The Down syndrome birth rate has significantly decreased with the introduction of screening tests from 22.28 per 100,000 live births in 2001 to 7.79 in 2010, the Taiwan Society of Perinatology said yesterday, urging all pregnant women to undertake the recommended tests.
The incidence of Down syndrome was 7.92 per 10,000 births between 2001 and 2010, which means that there was one infant born with the disorder in every 1,263 live births, according to the group, which said that the incidence increases with the age of the pregnant woman, with 1 in every 385 live births for pregnant women who are 35.
“The incidence rate for pregnant mothers aged 23 is about one per 1,000 to 1,500,” society president Tsai Ming-sing (蔡明松) said. “With advancing age, at 40, the risk increases to 1 in 100.”
A research team led by attending physician of obstetrics at National Taiwan University Hospital (NTUH) Lee Chien-nan (李建南) found that there is a positive impact of Down syndrome screening on Taiwanese births.
The second-trimester — 15 to 20 weeks — double test (AFP test and B-hCG test) was introduced to Taiwan in 1994 and has a detection rate of 60 percent; the test reduced the ratio of live-born to total Down syndrome occurrence (registered live births and still births) from 70.42 percent in 1994 to 48.74 percent in 2001, according to the team.
The ratio has further decreased to 25.88 percent in 2006, said Lee, when the first-trimester (10 to 13+6 weeks) screening, or nuchal translucency scan, was widely introduced in Taiwan.

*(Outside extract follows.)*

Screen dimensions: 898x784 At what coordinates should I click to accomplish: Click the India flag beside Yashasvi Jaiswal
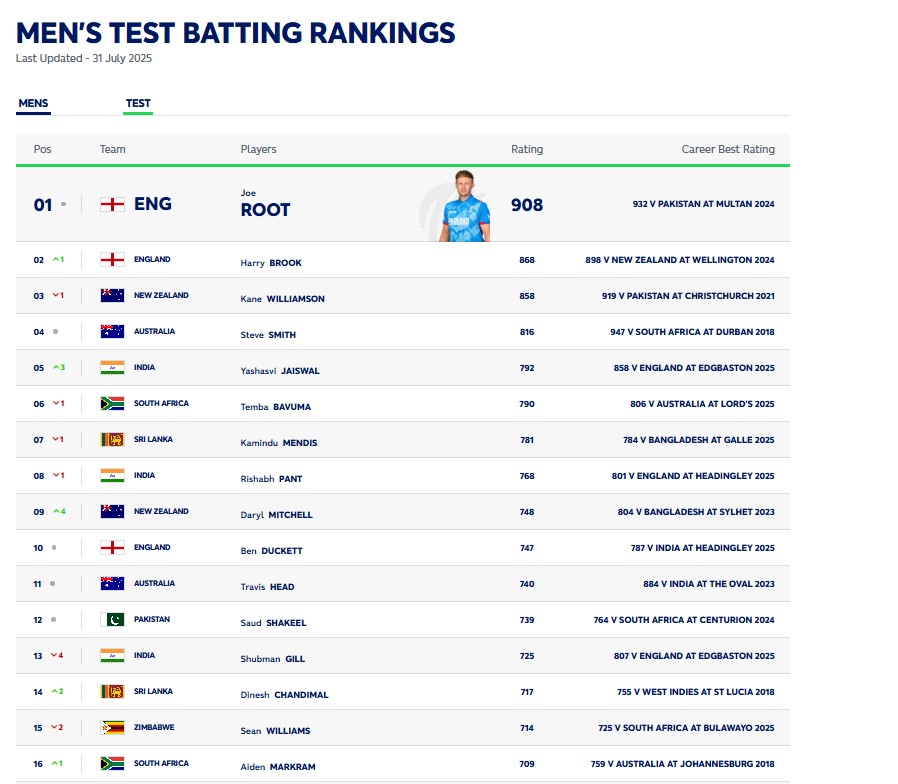(x=112, y=368)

However, as some pregnant women take a screening test only when they are in the second trimester of pregnancy, and as the detection rate of the second-trimester double test is not satisfactory, since 2008 the second-trimester quadruple test (with the addition of two more markers, uE3 and Inhibin A) has been used and has increased the detection rate to 81 percent.
The combination of the first and the new second trimester tests has decreased the ratio of live-born to total Down syndrome occurrence to 20.64 percent in 2008 and to 5.99 percent in 2010.

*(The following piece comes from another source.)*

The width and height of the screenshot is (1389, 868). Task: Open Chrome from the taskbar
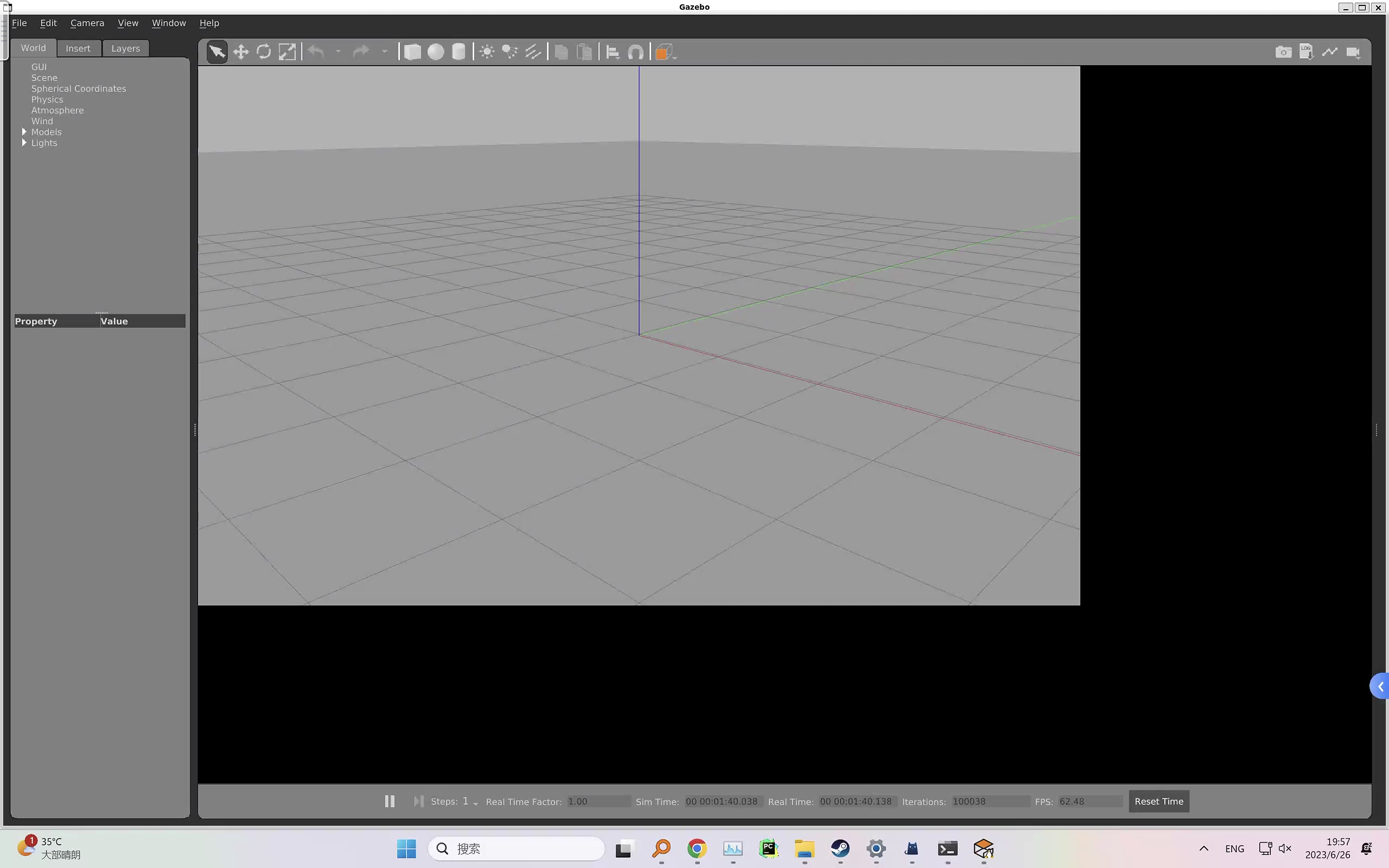click(697, 849)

Obstetrician Lin Shin-yu of NTUH’s Hsin-Chu Branch, a co-author of the research, said that the amniocentesis, or amniotic fluid test (AFT), is very accurate in detecting the condition and is recommended by Taiwan’s health authority for pregnant women aged 35 years and over, despite some drawbacks.
“It has a risk of miscarriage of one to three per 1,000 due to its invasive character,” Lin said.
“AFT is also much more expensive,” Lin said.